** Exercise **
Please transcribe the records precisely; pictures stay out of your copy.

[Stored data entries]
---*---
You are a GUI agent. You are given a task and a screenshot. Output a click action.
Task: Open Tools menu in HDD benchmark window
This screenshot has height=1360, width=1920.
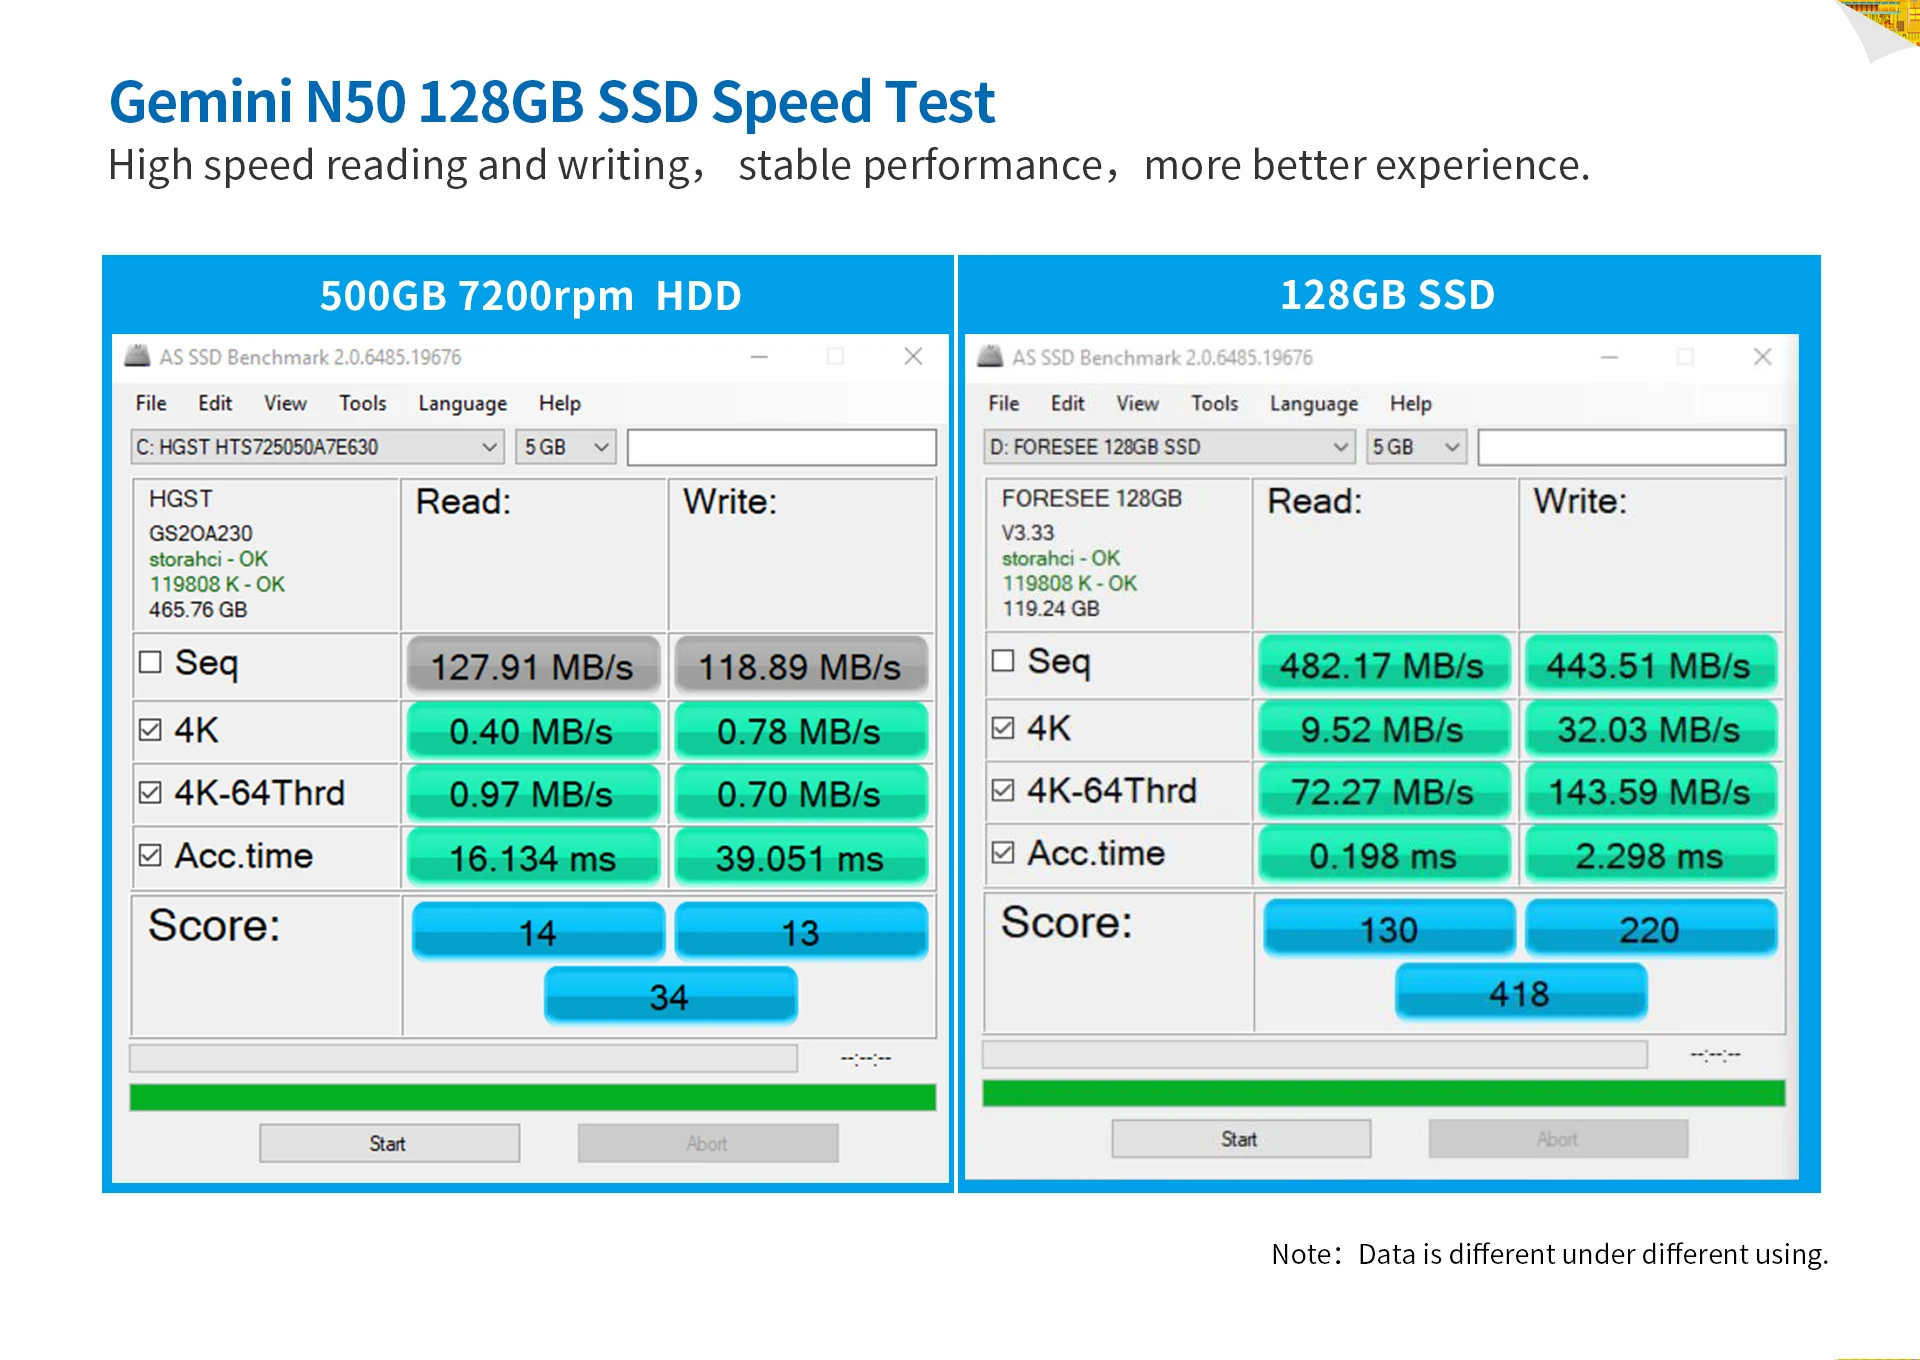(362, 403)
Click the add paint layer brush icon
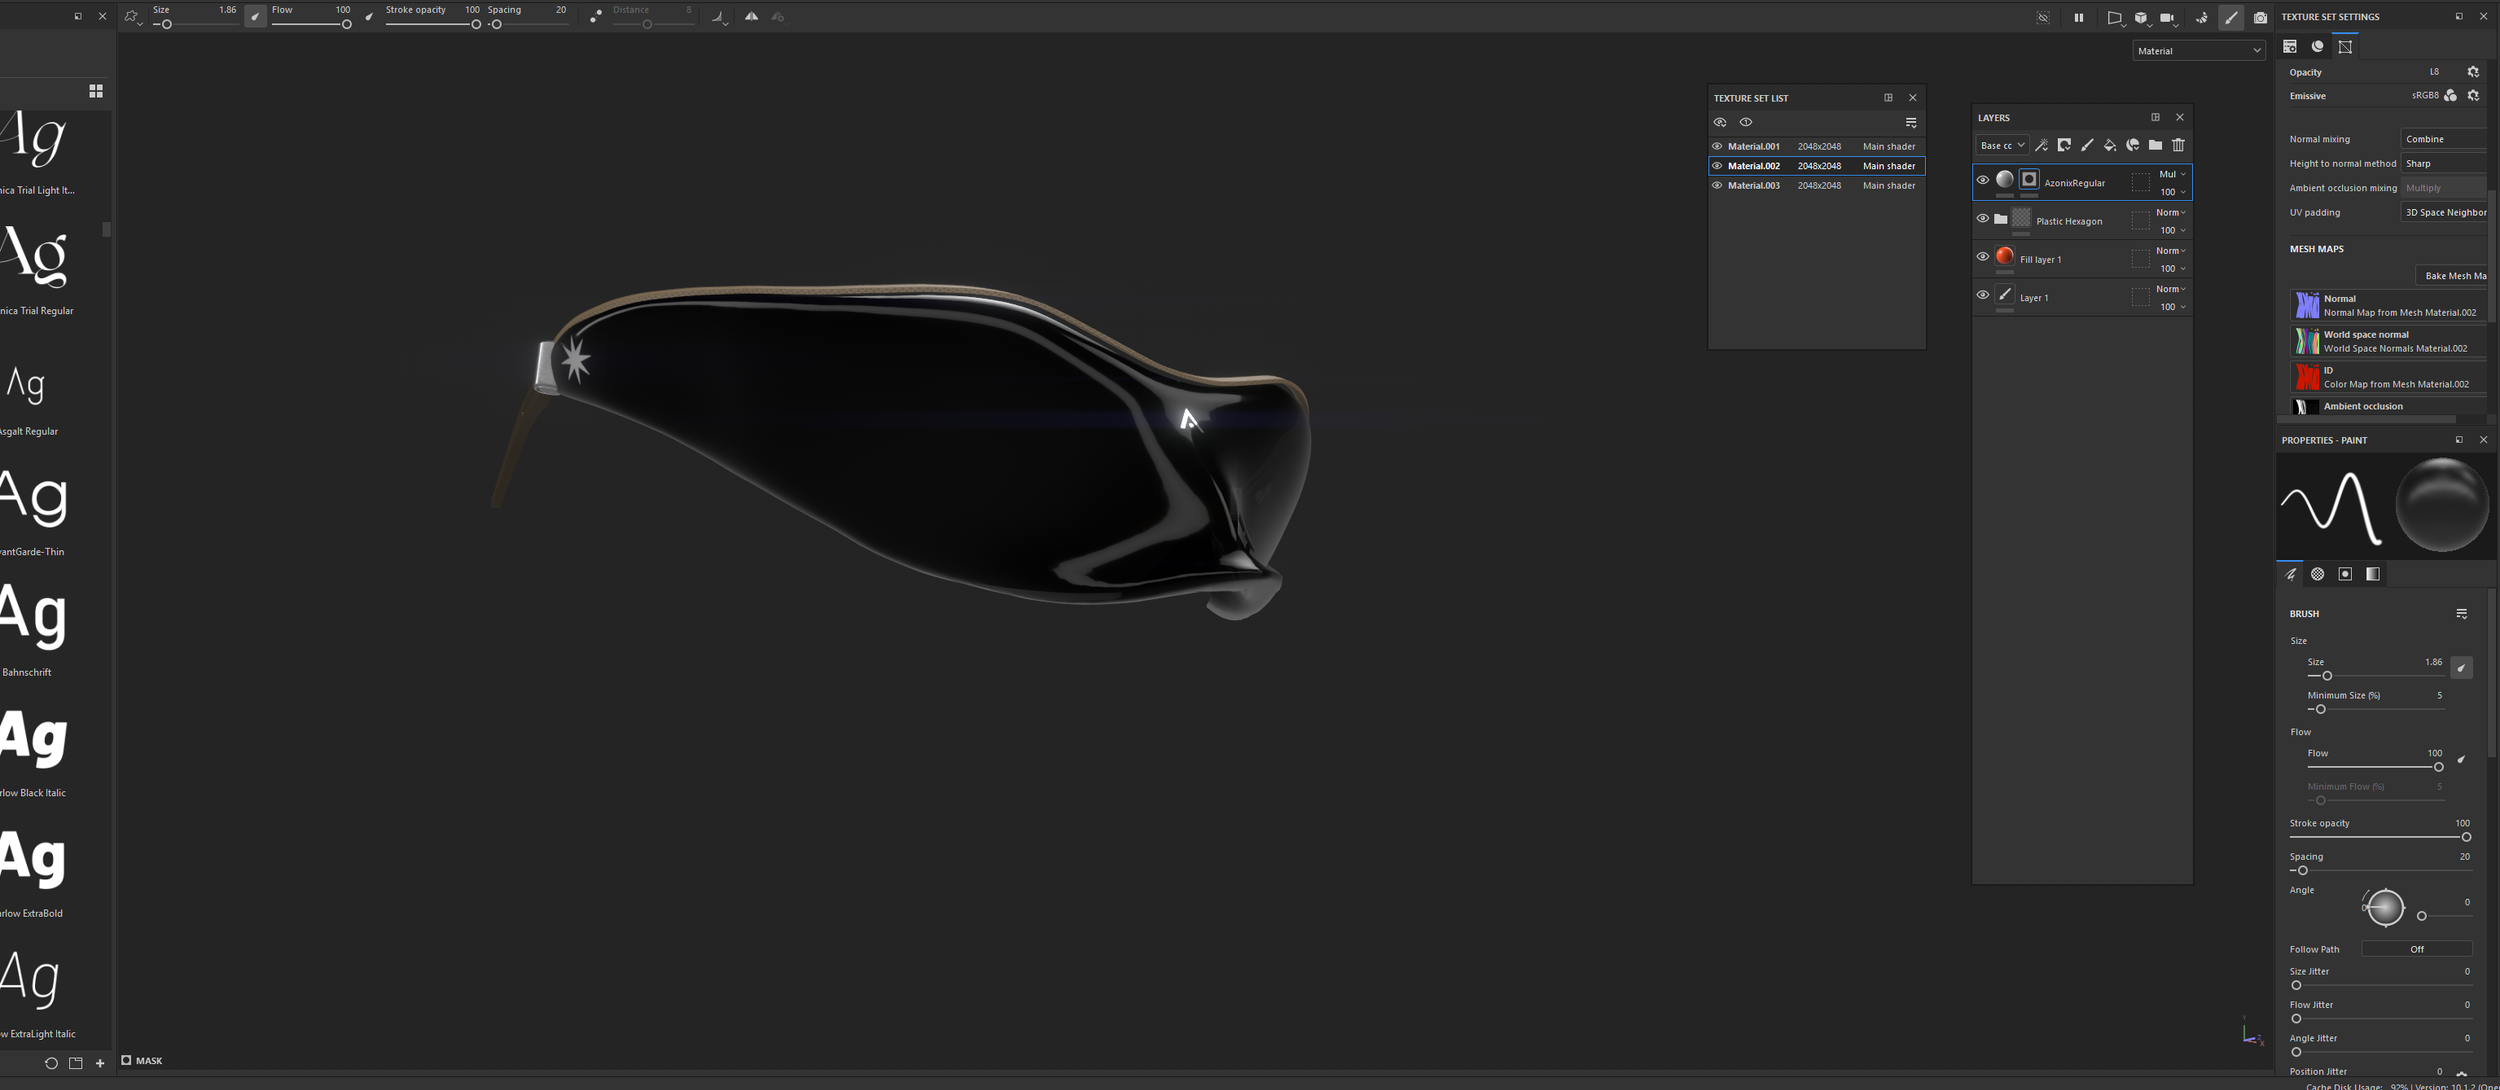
---*---
** Answer box **
You are a GUI agent. You are given a task and a screenshot. Output a click action.
Task: Open Tools menu in HDD benchmark window
This screenshot has height=1360, width=1920.
(362, 403)
Click the add paint layer brush icon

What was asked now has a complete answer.